Frame the above techniques with mid-range reps and you will conquer the tall-lifter conundrum.
I'm 6'7", 245 with a fairly athletic build as residue of an athletic youth. I constantly battle my ROM issues but have developed the mindset to power through them as a whole. Currently, I deadlift a tad under 600 and squat just under 400 for single rep. I do find myself a tad jealous when I see guys squatting 600 like it's nothing. I want high numbers and tend to focus on submaximal, moderate-rep intensity. Around 5 reps at about 315. It's a battle...and a struggle. But, the visual responses in the gym do happen to motivate me to keep pushing. Outside of NFL linemen, I don't really see many individuals of my frame and stature carrying numbers like mine. I have a tough time going extremely deep on squats above 300 as my knees are in my neck almost and it's hard to pull out of a negative range like that.
That kind of problem is not much of a big deal here (Philippines). Since average height is 5'6" for guys, 5'4" for girls. 5'7" is tall enough. Which is my height. I dont see tall people in the gym, maybe once a year.And theyre gone forever, I dont know why tall people doesnt take weightlifting that seriously.

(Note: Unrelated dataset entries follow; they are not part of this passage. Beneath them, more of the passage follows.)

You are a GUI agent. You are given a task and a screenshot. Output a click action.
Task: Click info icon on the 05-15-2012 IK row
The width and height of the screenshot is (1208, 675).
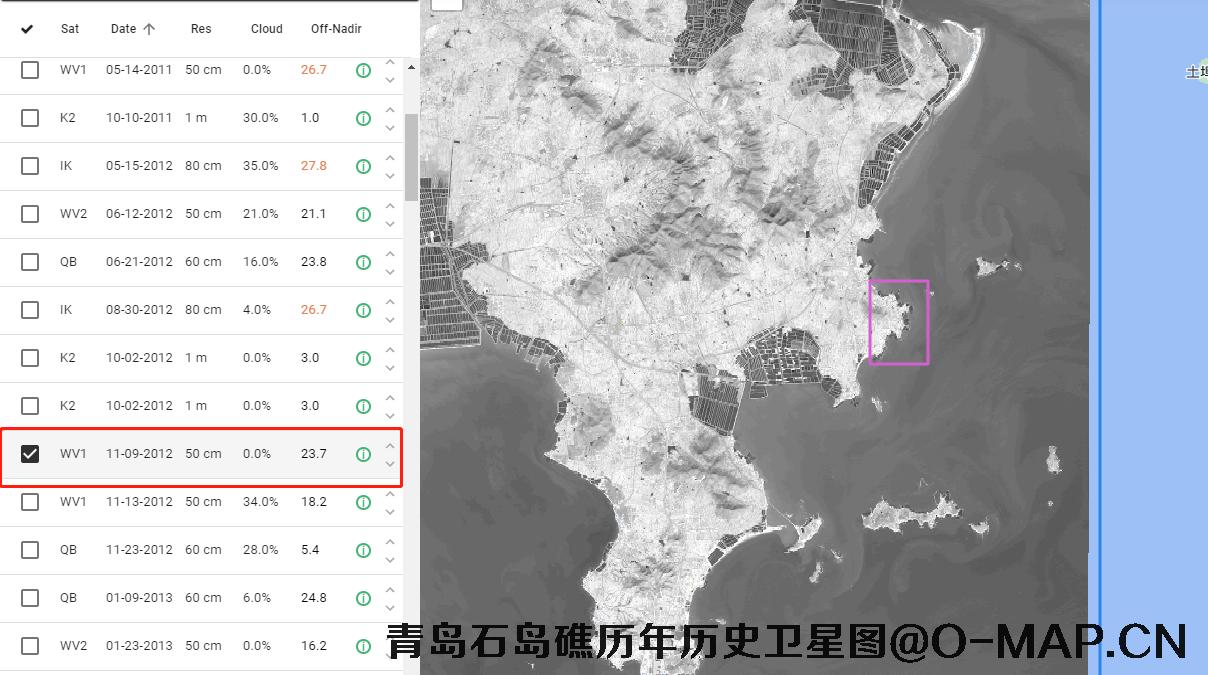coord(363,166)
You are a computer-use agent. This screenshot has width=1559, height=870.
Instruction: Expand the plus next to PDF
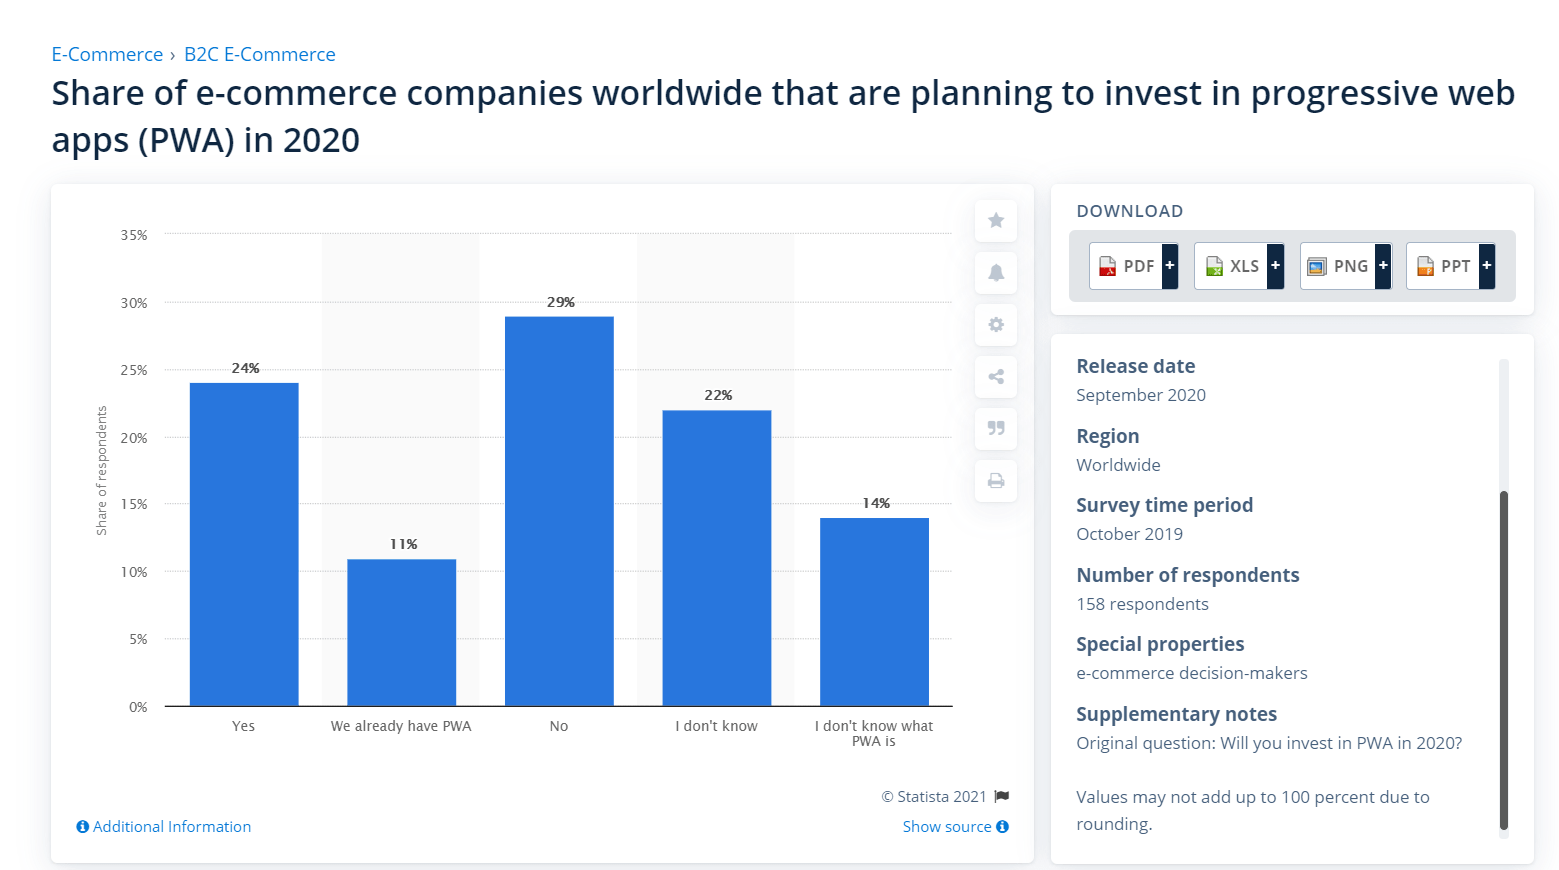point(1170,266)
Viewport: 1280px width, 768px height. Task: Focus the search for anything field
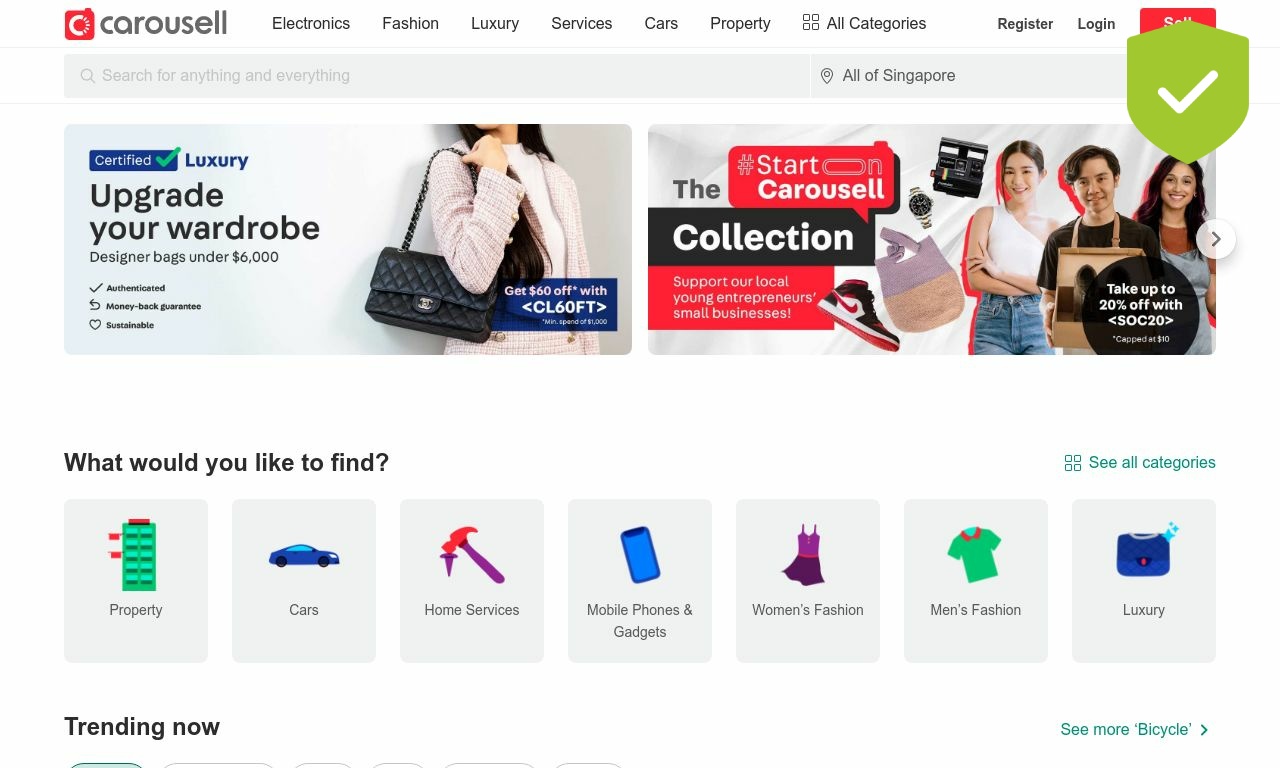tap(437, 76)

Very helpful...I am 5'9 1/2 and find it harder to do barbell squats and other movements, also challenging to pack on the muscle but I am working hard on it!
Great article and good advice...thanks for all the tips
This is really helpful! I love being tall!!
Any of you tall guys have a problem with the hack squat machine? I can't seem to put my feet out far enough to take the weight off my knees
Try the reverse hack squat, i have switched to hack squats on the smith machine for that very same reason.
Sometimes i wish i was short, but mostly im glad i can reach the top shelf hahaha
This is a good article. I'll have to give rack pulls a try. I do fairly well on a standard deadlift, but I know I'm rounding my back trying to get the weight off the floor.
My biggest weakness is shoulders. I have a 6'9" wingspan but I've had a few shoulder injuries. Anyone have any advice?
Such a useful article for a tall chick like myself. I can really empathise with gangly limbs making things go wrong quickly.